- _Problem details_:
Pull out every line below that contains the word "Politique".

Pixel coordinate grounding data
[Start of Attachment]
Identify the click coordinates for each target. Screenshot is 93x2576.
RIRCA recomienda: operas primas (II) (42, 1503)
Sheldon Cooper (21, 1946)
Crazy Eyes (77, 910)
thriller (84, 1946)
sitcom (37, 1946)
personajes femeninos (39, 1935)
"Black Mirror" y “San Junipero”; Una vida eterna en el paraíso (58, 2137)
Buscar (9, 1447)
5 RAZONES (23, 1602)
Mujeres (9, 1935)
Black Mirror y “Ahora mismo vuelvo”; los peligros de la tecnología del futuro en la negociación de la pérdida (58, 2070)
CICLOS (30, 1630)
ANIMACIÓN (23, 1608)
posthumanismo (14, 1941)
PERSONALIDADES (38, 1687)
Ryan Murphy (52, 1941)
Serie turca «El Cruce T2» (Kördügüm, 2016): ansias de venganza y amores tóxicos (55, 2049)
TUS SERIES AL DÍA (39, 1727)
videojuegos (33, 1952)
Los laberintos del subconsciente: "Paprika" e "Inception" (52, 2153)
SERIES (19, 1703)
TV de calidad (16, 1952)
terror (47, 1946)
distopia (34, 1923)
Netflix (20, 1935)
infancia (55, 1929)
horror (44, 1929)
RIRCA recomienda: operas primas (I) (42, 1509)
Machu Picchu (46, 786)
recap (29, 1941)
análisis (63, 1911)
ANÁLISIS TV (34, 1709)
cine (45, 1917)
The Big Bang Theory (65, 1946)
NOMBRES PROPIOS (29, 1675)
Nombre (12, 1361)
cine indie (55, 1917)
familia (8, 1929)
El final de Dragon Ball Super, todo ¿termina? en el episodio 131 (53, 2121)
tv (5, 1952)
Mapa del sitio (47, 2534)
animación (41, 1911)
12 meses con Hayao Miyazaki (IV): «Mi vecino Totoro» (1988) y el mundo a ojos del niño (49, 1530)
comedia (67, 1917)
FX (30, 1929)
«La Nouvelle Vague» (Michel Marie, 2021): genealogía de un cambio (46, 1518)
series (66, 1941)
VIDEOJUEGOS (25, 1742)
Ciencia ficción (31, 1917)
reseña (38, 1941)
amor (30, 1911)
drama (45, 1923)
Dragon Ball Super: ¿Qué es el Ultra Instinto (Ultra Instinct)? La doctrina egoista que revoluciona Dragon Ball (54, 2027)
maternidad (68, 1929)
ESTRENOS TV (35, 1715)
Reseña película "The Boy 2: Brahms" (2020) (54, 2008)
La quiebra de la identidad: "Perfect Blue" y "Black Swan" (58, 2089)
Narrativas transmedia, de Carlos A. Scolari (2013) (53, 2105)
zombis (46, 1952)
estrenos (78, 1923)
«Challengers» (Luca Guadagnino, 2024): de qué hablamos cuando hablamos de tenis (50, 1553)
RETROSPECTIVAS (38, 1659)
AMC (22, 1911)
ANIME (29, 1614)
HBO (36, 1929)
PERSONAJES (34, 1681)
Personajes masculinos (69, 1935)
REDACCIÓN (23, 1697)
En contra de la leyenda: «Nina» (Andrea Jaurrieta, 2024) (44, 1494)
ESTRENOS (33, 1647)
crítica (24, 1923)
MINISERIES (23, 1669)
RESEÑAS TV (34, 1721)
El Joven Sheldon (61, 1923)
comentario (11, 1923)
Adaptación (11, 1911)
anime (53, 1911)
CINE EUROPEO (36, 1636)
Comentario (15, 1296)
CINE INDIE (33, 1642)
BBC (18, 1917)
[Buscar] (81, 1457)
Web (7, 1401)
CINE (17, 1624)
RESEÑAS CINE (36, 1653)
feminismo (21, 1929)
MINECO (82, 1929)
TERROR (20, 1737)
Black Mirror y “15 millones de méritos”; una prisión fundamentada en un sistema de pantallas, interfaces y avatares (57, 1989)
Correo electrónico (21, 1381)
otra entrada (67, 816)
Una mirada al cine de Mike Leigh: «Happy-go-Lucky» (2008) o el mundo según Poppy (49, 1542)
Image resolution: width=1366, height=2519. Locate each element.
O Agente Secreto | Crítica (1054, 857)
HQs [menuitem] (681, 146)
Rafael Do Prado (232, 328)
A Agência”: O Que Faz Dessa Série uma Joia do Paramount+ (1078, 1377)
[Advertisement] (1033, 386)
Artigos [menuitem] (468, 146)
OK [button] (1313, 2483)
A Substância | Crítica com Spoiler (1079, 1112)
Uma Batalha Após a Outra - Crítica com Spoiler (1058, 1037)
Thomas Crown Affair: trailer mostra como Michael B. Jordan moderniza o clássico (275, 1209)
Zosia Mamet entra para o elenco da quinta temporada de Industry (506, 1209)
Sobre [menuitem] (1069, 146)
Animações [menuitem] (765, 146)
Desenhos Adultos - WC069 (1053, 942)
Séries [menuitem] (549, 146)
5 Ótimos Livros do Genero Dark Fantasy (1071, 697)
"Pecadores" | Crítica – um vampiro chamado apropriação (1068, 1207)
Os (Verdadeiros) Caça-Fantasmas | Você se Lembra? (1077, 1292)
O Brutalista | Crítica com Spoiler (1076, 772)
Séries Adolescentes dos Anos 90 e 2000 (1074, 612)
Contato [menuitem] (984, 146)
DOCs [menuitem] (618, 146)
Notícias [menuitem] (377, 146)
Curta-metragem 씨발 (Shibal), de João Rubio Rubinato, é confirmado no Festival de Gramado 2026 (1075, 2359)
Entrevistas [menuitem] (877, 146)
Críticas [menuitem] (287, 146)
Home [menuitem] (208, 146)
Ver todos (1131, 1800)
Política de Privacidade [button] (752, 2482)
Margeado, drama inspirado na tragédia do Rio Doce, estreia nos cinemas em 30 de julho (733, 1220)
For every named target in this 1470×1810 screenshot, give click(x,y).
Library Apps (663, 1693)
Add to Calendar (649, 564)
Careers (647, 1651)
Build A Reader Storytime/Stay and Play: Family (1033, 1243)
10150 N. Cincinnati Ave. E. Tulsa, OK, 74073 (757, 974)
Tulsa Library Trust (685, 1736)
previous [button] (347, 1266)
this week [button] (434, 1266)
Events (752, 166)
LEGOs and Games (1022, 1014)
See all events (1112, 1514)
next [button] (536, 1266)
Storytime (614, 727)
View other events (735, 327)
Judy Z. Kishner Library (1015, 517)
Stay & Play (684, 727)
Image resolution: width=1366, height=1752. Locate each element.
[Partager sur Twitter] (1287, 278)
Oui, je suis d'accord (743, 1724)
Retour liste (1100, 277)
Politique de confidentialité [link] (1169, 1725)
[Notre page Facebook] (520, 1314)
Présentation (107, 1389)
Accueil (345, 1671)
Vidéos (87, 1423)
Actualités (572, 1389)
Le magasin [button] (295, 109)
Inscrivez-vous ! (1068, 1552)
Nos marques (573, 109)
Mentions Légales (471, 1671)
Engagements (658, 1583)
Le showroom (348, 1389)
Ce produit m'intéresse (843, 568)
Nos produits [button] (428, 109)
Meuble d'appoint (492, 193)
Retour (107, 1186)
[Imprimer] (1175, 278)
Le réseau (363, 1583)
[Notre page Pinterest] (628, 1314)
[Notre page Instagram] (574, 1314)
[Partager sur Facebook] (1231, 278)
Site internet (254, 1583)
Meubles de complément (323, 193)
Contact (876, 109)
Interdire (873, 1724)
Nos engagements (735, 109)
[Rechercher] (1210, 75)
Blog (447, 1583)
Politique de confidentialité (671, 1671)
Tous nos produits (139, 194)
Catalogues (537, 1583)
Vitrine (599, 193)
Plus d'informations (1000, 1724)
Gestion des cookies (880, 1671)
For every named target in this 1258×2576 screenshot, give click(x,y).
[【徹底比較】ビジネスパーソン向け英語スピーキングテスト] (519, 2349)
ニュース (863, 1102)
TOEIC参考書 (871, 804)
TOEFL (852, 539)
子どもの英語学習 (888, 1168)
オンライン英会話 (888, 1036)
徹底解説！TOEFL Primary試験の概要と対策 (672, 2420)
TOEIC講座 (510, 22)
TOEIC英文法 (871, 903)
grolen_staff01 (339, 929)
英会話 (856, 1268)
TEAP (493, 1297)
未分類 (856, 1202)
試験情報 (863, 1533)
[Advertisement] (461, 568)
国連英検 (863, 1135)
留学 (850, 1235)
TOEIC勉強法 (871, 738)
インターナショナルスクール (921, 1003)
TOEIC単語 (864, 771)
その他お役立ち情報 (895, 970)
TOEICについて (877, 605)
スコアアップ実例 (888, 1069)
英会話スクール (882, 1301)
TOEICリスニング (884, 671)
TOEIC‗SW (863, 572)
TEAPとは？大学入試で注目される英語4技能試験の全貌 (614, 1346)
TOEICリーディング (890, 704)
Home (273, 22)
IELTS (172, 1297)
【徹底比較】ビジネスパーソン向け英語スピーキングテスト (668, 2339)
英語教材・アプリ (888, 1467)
[End of Attachment]
- _Output below_:
Politique de confidentialité [link] (1169, 1725)
Politique de confidentialité (671, 1671)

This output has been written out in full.